Op 17 december 2019 hebben drie ministeries[1] een internetconsultatie gepubliceerd van het wetsvoorstel 'Uitvoeringswet screeningsverordening buitenlandse directe investeringen' ("Wetsvoorstel"). Het wetsvoorstel dient ter uitvoering van verordening (EU) 2019/452 van het Europees Parlement en de Raad van 19 maart 2019 tot vaststelling van een kader voor de screening van buitenlandse directe investeringen in de Europese Unie ("de Verordening"). De Verordening zal gevolgen hebben voor investeerders buiten de Europese Unie die in Nederland willen investeren. Zo kunnen zowel de investeerders als ook de ondernemingen waarin wordt geïnvesteerd, verzocht worden vooraf bepaalde informatie te verstrekken aan de overheid. Ter uitvoering van – onder andere – deze verplichting voortvloeiend uit de Verordening, regelt het nu voorliggende wetsvoorstel:

  • de handhaving van de niet-naleving van voorgenoemde verplichting;
  • het opzetten van een contactpunt;
  • de bevoegdheid tot verwerking, verzameling en verstrekking van informatie.

Het wetsvoorstel implementeert (nog) geen nieuwe (extra) screeningsmechanisme of investeringstoets. Tot en met 14 januari 2020 kunnen zienswijzen op het consultatievoorstel worden ingediend. Mocht u hierover van gedachten willen wisselen, neem dan gerust contact met ons op.

Verdieping en achtergrond: Verordening tot vaststelling van een kader voor de screening van buitenlandse directe investeringen in de Europese Unie

Het Europees Parlement en de Europese Commissie constateerden reeds enige tijd geleden dat nog geen alomvattend kader bestond voor het screenen van buitenlandse directe investeringen om redenen van veiligheid of openbare orde, "terwijl de belangrijkste handelspartners van de Unie reeds zulke kaders hebben ontwikkeld" (overweging 5 van de Verordening).
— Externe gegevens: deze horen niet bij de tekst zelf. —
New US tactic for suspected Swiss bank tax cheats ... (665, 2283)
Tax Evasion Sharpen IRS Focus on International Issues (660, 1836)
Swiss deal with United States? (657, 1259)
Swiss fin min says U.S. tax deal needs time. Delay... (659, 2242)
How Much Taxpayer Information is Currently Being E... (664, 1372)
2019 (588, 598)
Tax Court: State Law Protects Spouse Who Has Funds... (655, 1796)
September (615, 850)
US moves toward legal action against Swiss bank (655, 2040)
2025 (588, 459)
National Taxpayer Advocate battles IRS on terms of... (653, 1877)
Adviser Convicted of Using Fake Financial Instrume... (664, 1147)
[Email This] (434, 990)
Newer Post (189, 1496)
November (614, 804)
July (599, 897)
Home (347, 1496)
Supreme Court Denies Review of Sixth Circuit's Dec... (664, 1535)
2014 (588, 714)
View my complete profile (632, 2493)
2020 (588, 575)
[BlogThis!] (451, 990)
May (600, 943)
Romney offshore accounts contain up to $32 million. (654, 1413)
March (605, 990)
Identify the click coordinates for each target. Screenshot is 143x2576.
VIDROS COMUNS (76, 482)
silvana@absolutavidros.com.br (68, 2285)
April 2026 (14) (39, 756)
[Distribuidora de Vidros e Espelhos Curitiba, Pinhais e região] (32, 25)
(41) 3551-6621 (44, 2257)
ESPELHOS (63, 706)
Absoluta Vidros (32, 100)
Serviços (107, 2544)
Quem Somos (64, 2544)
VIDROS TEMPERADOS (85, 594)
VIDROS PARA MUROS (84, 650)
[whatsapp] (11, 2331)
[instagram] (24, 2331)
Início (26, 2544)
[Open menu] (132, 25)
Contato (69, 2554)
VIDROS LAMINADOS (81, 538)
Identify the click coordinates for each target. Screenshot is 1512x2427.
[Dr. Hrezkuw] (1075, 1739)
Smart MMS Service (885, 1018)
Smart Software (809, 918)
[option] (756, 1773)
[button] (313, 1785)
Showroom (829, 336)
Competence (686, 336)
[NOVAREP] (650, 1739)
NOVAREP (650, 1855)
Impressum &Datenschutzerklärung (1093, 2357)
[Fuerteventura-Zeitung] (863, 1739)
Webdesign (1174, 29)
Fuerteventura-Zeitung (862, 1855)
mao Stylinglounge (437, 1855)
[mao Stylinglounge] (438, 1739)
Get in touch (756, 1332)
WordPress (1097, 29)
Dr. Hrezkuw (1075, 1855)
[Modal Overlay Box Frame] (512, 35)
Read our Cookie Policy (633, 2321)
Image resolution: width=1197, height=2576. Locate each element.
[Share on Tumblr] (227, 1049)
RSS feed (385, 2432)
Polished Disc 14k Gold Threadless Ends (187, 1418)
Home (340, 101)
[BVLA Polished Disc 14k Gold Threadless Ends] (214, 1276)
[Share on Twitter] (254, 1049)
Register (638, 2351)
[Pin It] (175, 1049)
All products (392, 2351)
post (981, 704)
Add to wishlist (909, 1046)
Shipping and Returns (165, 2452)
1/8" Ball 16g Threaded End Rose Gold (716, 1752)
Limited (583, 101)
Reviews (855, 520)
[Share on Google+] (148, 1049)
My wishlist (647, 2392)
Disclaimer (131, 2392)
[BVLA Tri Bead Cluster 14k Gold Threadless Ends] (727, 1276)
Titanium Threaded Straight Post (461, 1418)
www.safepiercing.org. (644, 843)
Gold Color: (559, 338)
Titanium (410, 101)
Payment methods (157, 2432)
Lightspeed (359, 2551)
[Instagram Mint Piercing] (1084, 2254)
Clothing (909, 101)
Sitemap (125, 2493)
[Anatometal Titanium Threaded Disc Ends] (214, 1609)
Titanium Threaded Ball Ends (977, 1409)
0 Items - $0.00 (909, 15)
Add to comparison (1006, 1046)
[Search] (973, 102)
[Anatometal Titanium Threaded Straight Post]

Op 21 maart 2019 is mede daarom het nieuwe EU-kader voor de screening van buitenlandse directe investeringen gepubliceerd. De Verordening is op 10 april 2019 officieel in werking getreden en zal met ingang van 11 oktober 2020 van toepassing zijn.

Gelet op de exclusieve bevoegdheid van de Europese Unie op het gebied van de gemeenschappelijke handelspolitiek is een verordening (regels met directe werking) het aangewezen instrument. Toch doet de Verordening aan als een richtlijn (regels die eerst nog geïmplementeerd moeten worden voordat zij directe werking hebben: het beoogde resultaat staat vast, de invulling niet). Dit uit zich bijvoorbeeld in artikel 3 lid 1 Verordening, die voor de lidstaten de mogelijkheid schept mechanismes voor het screenen van buitenlandse directe investeringen te handhaven, wijzigen of vast te stellen om redenen van de veiligheid of openbare orde op hun grondgebied. Het gaat hier dus niet om een verplichting. De reden hiervoor blijkt uit de Memorie van Toelichting bij het wetsvoorstel: lidstaten – in ieder geval Nederland - vreesden een inbreuk op de nationale lidstaatbevoegdheid ten aanzien van het waarborgen van de eigen nationale veiligheid en openbare orde en de beperking van de beslissingsbevoegdheid ten aanzien van het al dan niet toetsen (screenen) van een directe investering. Uit artikel 1 van de Verordening blijkt dat aan deze bezwaren is tegemoetgekomen.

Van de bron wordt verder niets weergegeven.